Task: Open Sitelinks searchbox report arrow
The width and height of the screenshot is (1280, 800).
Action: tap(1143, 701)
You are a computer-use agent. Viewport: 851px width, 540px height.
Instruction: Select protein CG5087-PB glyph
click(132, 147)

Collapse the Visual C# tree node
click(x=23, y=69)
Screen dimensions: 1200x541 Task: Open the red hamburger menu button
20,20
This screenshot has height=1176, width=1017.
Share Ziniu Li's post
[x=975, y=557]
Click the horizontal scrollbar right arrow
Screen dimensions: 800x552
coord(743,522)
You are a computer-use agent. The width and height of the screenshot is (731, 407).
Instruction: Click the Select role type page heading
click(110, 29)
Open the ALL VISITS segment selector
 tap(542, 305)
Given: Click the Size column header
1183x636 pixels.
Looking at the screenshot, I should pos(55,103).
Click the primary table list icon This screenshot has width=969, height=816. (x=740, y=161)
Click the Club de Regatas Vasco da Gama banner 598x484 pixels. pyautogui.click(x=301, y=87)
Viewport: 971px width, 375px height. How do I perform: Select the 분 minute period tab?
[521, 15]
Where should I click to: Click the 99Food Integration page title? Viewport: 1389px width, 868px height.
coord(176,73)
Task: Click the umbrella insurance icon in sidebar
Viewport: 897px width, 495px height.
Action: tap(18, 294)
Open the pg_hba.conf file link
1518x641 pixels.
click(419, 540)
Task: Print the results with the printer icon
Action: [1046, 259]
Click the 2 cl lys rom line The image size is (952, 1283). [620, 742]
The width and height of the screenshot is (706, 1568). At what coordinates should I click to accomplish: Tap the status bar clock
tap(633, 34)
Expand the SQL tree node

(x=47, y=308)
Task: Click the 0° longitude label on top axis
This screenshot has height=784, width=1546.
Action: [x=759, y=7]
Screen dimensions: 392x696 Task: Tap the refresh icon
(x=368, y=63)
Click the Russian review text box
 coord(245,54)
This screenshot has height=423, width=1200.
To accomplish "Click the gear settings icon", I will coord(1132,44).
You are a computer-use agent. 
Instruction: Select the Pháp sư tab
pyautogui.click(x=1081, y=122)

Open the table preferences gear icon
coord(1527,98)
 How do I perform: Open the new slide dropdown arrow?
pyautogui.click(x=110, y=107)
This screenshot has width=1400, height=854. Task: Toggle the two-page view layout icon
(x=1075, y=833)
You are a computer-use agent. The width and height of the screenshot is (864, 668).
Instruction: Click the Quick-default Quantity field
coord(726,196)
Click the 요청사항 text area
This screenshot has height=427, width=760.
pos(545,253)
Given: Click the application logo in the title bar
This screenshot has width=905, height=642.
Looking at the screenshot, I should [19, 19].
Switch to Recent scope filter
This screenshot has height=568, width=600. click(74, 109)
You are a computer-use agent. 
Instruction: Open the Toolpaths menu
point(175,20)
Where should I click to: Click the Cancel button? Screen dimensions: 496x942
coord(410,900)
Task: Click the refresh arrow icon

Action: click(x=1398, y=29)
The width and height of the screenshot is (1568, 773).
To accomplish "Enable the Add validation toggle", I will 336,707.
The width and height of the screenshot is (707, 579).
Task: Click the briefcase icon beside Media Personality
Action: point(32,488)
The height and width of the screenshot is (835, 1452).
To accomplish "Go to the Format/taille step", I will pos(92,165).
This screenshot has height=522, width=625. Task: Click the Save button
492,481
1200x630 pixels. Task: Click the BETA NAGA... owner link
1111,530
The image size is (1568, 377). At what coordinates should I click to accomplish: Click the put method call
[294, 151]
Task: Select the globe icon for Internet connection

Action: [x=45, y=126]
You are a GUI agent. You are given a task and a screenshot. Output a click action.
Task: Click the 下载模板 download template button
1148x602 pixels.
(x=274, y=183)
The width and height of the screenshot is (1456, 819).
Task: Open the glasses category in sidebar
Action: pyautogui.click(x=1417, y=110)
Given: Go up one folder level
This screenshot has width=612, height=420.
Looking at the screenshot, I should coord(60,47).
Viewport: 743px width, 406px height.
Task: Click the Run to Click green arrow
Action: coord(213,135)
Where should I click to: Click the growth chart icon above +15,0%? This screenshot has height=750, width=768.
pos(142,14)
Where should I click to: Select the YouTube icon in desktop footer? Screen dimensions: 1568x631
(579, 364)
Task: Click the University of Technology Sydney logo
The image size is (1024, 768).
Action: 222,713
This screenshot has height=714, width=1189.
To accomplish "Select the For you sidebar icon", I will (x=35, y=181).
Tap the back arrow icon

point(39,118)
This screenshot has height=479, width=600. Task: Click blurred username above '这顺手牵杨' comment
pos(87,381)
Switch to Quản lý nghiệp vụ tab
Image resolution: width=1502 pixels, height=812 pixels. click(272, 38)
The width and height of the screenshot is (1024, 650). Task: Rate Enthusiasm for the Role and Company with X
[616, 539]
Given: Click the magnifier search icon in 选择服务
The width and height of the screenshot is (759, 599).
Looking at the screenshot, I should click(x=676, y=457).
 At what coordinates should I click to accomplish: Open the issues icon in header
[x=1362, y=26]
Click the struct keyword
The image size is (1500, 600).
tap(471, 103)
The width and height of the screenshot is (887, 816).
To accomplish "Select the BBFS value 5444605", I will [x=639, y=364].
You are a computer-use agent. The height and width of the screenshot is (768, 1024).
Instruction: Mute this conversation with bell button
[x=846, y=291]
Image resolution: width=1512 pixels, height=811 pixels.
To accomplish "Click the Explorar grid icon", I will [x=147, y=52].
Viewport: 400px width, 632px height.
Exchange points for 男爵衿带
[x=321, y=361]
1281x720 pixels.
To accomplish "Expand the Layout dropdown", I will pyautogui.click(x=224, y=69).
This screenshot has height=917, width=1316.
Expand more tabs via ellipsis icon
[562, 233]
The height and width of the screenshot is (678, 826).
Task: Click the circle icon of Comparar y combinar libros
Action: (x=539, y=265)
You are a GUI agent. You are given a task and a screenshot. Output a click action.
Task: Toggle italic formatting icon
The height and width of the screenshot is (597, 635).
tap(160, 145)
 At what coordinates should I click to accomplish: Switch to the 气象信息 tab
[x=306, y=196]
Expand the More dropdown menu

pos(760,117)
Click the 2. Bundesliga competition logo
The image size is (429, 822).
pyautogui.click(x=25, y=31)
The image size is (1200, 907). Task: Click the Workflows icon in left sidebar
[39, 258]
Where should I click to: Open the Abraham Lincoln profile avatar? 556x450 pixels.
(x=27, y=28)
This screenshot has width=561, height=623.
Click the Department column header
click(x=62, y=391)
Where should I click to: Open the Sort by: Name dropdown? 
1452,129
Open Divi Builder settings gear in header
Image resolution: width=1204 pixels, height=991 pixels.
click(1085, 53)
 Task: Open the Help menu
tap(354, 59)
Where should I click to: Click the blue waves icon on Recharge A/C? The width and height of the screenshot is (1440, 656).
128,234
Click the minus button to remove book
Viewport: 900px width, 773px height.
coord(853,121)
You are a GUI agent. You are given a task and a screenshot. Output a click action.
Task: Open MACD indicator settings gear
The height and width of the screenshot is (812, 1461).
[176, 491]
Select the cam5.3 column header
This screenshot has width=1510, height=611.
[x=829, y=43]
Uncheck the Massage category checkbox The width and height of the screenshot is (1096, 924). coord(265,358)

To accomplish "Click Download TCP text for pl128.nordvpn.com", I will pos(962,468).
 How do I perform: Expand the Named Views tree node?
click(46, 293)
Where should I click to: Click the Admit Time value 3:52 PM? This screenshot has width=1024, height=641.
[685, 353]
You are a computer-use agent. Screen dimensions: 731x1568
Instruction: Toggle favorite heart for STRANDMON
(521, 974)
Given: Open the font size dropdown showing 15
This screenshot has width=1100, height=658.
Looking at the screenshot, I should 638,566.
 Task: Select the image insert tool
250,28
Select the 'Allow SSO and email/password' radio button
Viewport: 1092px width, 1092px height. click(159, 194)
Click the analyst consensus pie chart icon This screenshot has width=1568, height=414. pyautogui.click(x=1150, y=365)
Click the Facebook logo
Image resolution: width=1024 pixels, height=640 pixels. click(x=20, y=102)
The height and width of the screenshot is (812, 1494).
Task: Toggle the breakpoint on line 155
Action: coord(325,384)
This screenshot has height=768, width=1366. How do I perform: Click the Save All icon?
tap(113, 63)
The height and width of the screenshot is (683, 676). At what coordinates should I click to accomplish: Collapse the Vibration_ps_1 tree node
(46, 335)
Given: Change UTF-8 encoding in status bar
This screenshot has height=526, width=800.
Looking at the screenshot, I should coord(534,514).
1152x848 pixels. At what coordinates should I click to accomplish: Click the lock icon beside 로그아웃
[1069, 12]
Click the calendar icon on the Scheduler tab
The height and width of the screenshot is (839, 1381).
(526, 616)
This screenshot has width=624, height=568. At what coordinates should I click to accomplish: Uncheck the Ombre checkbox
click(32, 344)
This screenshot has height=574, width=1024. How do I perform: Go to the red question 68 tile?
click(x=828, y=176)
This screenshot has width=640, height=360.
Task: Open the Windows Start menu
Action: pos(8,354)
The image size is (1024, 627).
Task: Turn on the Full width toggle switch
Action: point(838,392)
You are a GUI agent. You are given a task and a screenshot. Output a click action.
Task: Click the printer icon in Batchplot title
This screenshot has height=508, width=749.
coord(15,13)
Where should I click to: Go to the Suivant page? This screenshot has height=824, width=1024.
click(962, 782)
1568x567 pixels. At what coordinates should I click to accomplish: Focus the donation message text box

***

§ EXERCISE AIM: After locating the line with "Task: Select the image insert tool" in the material above, return it and each line after it exactly, ending at the line with "Click the analyst".

§ EXERCISE RESULT:
 Task: Select the image insert tool
250,28
Select the 'Allow SSO and email/password' radio button
Viewport: 1092px width, 1092px height. click(159, 194)
Click the analyst consensus pie chart icon This screenshot has width=1568, height=414. pyautogui.click(x=1150, y=365)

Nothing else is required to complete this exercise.